/GPTFuzz

Official repo for GPTFUZZER : Red Teaming Large Language Models with Auto-Generated Jailbreak Prompts

Primary LanguagePythonMIT LicenseMIT

GPTFUZZER : Red Teaming Large Language Models with Auto-Generated Jailbreak Prompts

License: MIT

This is the official repository for "GPTFUZZER: Red Teaming Large Language Models with Auto-Generated Jailbreak Prompts" by Jiahao Yu, Xingwei Lin, Zheng Yu, Xinyu Xing.

Table of Contents

Updates

  • (2023/10/25) 🏆 🏆 We won the Frontier Breakthrough Award and Outstanding Presentation Award at Geekcon 2023!
  • (2023/10/22) Our work will be presented in the Geekcon 2023 conference! We will give a talk about our work and give a live attack demo with our tool. We will also include the attack results for Chinese LLMs which have not be included in our paper. We are looking forward to meeting you there!
  • (2023/10/21) We have updated our codebase to make it more readable and easier to use. We will continue to update the codebase and add more features and other implementations. We are looking forward to build a general black-box fuzzing framework for large language models. Stay tuned!
  • (2023/9/19) Our paper is on arXiv! Check it out here!

Installation

Please refer to install.ipynb

Datasets

The datasets for the harmful question and human-written templates are available in datasets/questions/question_list.csv and datasets/prompts/GPTFuzzer.csv. The questions are sampled from two public datasets: llm-jailbreak-study and hh-rlhf, and the templates are collected from llm-jailbreak-study.

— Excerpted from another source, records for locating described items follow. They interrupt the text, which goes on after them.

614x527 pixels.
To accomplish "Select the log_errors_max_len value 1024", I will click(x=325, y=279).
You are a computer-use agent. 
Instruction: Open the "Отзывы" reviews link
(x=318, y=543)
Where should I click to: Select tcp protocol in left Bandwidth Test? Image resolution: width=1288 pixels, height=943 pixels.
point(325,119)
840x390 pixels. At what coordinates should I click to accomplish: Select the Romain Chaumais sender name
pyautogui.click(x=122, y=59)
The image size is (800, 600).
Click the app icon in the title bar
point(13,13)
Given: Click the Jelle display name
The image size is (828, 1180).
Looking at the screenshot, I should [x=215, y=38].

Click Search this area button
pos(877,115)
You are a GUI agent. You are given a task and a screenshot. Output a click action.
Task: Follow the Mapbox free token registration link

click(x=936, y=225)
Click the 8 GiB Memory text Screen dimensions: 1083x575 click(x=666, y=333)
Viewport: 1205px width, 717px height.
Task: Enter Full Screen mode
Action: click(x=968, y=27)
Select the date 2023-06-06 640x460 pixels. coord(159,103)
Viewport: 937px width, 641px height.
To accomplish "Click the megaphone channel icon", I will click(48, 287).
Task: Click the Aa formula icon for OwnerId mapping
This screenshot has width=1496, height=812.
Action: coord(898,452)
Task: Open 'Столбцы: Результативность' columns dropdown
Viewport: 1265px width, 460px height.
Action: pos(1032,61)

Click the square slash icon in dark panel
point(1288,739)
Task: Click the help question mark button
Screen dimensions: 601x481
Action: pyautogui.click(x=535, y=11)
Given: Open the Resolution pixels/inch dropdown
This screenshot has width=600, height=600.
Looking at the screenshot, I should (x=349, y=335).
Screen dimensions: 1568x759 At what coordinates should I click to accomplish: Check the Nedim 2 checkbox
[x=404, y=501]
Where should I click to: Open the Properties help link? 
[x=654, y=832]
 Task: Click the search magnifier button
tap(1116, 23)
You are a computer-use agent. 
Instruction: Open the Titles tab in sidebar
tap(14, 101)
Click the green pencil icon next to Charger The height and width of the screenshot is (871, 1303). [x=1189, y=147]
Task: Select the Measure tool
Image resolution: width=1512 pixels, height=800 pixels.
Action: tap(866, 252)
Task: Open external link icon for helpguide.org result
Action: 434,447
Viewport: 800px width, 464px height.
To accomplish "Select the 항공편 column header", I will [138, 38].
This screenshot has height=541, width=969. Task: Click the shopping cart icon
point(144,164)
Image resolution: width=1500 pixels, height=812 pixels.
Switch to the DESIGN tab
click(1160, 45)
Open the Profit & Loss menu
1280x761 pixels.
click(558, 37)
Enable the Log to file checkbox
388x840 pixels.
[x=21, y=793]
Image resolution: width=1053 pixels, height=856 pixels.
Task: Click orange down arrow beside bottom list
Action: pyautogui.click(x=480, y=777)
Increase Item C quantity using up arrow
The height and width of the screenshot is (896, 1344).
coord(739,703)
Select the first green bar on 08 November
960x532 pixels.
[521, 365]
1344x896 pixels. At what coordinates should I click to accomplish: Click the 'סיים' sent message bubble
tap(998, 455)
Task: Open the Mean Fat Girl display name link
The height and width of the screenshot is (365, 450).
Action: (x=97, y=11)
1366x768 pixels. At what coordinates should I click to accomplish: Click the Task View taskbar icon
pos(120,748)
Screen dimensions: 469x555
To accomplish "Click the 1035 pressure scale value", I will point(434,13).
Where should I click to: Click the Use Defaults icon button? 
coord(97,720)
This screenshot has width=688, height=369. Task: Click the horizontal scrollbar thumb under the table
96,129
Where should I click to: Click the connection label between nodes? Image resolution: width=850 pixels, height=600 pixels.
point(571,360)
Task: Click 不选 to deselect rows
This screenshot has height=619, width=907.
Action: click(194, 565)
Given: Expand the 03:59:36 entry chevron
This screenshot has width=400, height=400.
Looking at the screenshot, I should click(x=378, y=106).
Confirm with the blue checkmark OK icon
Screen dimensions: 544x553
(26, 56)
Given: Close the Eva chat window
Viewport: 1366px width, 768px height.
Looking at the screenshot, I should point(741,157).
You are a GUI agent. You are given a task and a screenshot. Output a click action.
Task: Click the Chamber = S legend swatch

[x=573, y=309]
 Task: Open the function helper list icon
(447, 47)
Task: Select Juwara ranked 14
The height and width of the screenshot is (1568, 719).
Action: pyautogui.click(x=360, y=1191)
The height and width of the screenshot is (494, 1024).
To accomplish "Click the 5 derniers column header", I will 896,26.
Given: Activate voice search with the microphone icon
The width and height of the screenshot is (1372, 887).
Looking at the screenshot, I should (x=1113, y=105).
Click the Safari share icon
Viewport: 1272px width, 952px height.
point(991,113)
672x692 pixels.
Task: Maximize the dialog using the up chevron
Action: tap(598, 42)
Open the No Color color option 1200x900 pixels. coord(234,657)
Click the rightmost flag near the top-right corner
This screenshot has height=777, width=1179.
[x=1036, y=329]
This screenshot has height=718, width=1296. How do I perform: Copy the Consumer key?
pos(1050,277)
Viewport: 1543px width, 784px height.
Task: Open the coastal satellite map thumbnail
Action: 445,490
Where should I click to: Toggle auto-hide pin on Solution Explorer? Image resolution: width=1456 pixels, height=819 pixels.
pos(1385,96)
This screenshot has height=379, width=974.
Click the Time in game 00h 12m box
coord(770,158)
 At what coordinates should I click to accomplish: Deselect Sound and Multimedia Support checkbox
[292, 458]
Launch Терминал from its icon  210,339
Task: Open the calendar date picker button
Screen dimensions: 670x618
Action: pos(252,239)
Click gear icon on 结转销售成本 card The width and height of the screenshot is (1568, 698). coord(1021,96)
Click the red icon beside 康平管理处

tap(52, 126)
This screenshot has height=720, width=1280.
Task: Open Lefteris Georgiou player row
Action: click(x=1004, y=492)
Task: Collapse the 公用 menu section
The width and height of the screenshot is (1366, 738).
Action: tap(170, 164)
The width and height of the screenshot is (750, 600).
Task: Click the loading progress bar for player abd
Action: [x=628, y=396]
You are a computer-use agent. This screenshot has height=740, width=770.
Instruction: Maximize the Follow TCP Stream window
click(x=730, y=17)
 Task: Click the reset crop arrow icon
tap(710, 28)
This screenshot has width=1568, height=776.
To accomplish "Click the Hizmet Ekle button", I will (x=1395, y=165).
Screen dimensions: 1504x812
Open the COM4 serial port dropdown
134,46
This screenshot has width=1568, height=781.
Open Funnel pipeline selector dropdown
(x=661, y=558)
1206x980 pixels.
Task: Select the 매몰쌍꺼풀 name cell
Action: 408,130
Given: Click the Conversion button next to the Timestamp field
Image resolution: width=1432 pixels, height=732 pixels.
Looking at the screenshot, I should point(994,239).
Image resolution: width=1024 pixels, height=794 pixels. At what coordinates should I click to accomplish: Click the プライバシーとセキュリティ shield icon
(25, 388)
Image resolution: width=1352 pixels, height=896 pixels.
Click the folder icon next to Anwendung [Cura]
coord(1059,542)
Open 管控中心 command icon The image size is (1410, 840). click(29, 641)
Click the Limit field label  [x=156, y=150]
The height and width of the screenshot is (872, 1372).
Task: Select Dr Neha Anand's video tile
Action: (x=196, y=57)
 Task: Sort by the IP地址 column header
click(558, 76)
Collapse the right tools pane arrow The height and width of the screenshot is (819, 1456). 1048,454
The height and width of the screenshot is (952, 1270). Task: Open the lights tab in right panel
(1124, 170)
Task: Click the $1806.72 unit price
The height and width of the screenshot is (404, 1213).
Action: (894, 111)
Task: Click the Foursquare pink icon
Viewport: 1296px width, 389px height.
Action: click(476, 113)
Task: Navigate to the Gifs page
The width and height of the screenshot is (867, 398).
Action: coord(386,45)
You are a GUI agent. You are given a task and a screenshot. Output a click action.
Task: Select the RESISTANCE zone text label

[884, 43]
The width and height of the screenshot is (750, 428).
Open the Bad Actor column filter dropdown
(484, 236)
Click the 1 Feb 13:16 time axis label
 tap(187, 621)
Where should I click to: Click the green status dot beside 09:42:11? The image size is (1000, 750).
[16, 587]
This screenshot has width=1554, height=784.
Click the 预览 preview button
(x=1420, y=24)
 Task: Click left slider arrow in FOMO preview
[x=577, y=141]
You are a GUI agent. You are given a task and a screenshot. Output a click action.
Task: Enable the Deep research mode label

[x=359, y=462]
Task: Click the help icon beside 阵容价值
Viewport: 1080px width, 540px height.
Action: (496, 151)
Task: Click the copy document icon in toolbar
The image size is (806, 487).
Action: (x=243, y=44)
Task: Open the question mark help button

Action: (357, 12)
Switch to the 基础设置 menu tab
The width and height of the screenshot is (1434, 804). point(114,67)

For the responses we got by querying Vicuna-7B, ChatGPT and Llama-2-7B-chat, we store them in datasets/responses and the labeled responses are in datasets/responses_labeled. You could also use generate_responses.py to generate responses for different models or different questions (see the scripts under scripts folder for examples).

We are still working on the evaluation on other question dataset and jailbreak dataset. We will update the codebase and the datasets after we have some results.

Models

Our judgment model is a finetuned RoBERTa-large model and the training code is in ./example/finetune_roberta.py, and the training/evaluating data is stored in datasets/responses_labeled. The model we used is hosted on Hugging Face. When running fuzzing experiments, the model will be automatically downloaded and cached for the first time. If you would like to download the model manually, you can run the following code:

from transformers import RobertaForSequenceClassification, RobertaTokenizer
model_path = 'hubert233/GPTFuzz'
model = RobertaForSequenceClassification.from_pretrained(model_path)
tokenizer = RobertaTokenizer.from_pretrained(model_path)

During our experiments, we found that our trained model can also be transferred to other questions. However, we also found that it does not work well on some questions and other languages. We will add more predictor model soon.

Running

We provide a python example to show the minimal code to run the fuzzing experiments. This example uses ChatGPT as mutate model to attack Llama-2-7B-chat with official system prompt(we did the monkey patch for Fastchat template since Fastchat deleted the official system prompt in recent update), and you should be able to get the identical results in example folder (we set the random seed for reproducibility and temperature=0).

You can also refer to the notebook for more details and explanations.

Release

Due to ethical concern, we decided not to release the adversarial templates we found during our experiments openly. However, we are happy to share them with researchers who are interested in this topic. Please contact us via email if you would like to get access to the templates we found during the experiments. Also, you can use the code in this repository to generate your own adversarial templates.

FQA

  1. I found some labels in your labeled responses are wrong.
    • We are sorry about that. As our paper claimed, determining whether it is a jailbroken response is not a trivial task and some responses are hard to label. Also, due to the stress of labeling a large amount of potential toxic responses, we might have made some mistakes. If you find any wrong labels, please let us know and we will fix them as soon as possible.
  2. The fuzz is slow, especially when I am using multiple questions for the local model.
    • We found that use batched inference can significantly speed up the fuzzing process. However, the results might be slightly different from the original results because of the padding tokens (see here). We suggest using vllm inference for hyper performance
  3. How could I implement my own mutator/seed selector?
    • You can implement your own mutator/seed selector by inheriting the class. You can refer to mutator.py and selection.py for examples. Also, as we claimed, we would like to work on a general black-box fuzzing framework for large language models. If you have some ideas or suggestions or you find other papers that are related to this topic, please let us know or leave the comment in the issue. We are happy to implement them and make this framework more powerful.